To address these challenges, Valpiani explained how TPS is using the X-62 to train these algorithms to the same standard every human pilot must meet.

   “A key aspect of our autonomy testing is ensuring that the algorithms we’re working with conform to the expectations of responsible use. There are training rules and expectations of conduct that all human fighter pilots are expected to adhere to, and we work with all of our partners, whether that’s the Air Force Research Laboratory, DARPA or some other entity, to ensure that these concepts are being integrated at every stage of autonomy testing,” Valpiani said. “Then, when we bring them over into real-world application in the X-62 from the simulation environment, we are assessing the same responsibility characteristics to ensure that they behave according to all the same rules that we hold ourselves to as human pilots.” 

  That’s one of the critical advantages of the X-62 Vanguard: its capacity to facilitate safer and more reliable testing environments by including a pilot and engineer in the cockpit, not as operators but as overseers for the AI systems in action. 

  "Having a human on board provides a crucial layer of oversight, allowing us to push the limits of AI with confidence in our ability to intervene if necessary," Valpiani explained. “It allows us to build confidence in these systems not only from the perspective of ‘Are they efficacious? Do they do the mission we set them out to do?’ but also, are they responsible, are they reliable, do they adhere to all the same norms and expectations of responsible use we expect of all humans in these environments?”

  The U.S. Air Force Test Pilot School and the Defense Advanced Research Projects Agency were finalists for the 2023 Robert J. Collier Trophy, a formal acknowledgement of recent breakthroughs in the aerospace industry that have launched the machine-learning era.

  The teams worked together to test breakthrough executions in artificial intelligence algorithms using the X-62A VISTA aircraft as part of DARPA’s Air Combat Evolution (ACE) program.

Also supplying autonomy test data for the development of Collaborative Combat Aircraft will be Project VENOM-AFT at Eglin Air Force Base, Florida. The Viper Experimentation and Next-gen Operations Model – Autonomy Flying Testbed program will be conducted by the 40th Flight Test Squadron and the 85th Test and Evaluation Squadron.

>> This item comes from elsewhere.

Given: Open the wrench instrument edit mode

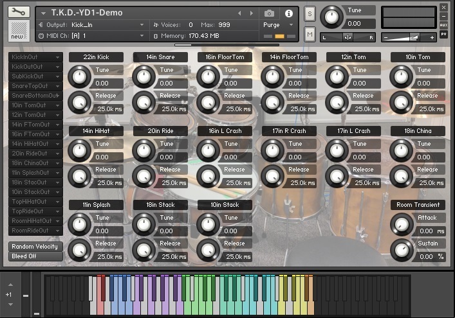Looking at the screenshot, I should click(19, 12).
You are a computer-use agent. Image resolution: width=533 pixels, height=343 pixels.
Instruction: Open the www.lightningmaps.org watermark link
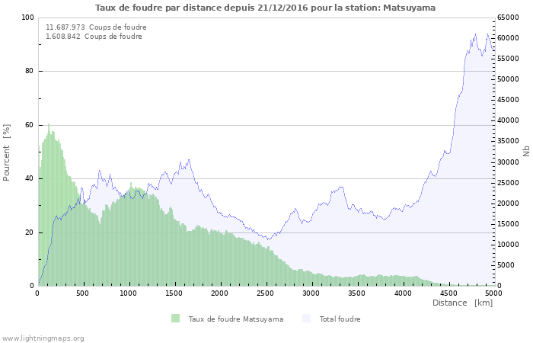coord(43,338)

  VENOM is designed and funded to accelerate testing of autonomy software on crewed and un-crewed aircraft. It will complement the ADAx (autonomy data and artificial intelligence experimentation proving ground) at Eglin AFB and inform the CCA program and other autonomy developers. 

  As with the ACE program conducted by the X-62A VISTA, VENOM-AFT will integrate artificial intelligence, machine learning and autonomous systems into modified F-16 platforms. This will allow an onboard pilot to monitor and govern the autonomous systems during testing. The first modified F-16s arrived at Eglin AFB in February 2024.

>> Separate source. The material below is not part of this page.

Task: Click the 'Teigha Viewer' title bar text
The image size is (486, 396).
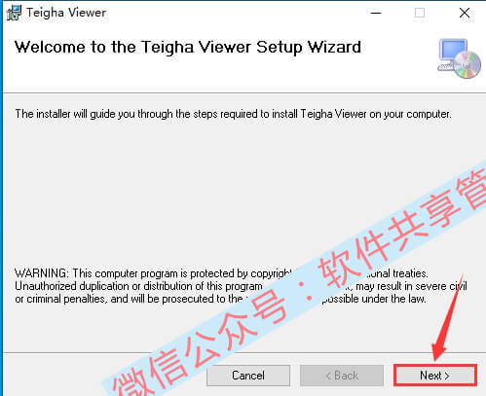Action: (x=66, y=13)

  “It’s important to understand the ‘human-on-the-loop’ aspect of this type of testing, meaning that a pilot will be involved in the autonomy in real-time and maintain the ability to start and stop specific algorithms,” said Lt. Col. Joe Gagnon, 85th TES commander. “There will never be a time where the VENOM aircraft will solely ‘fly by itself’ without a human component.” 

  Operators will provide feedback during modeling, simulation, and post-flight to the autonomy developers to improve performance over time and ensure the autonomy is making the appropriate decisions prior to and during flight.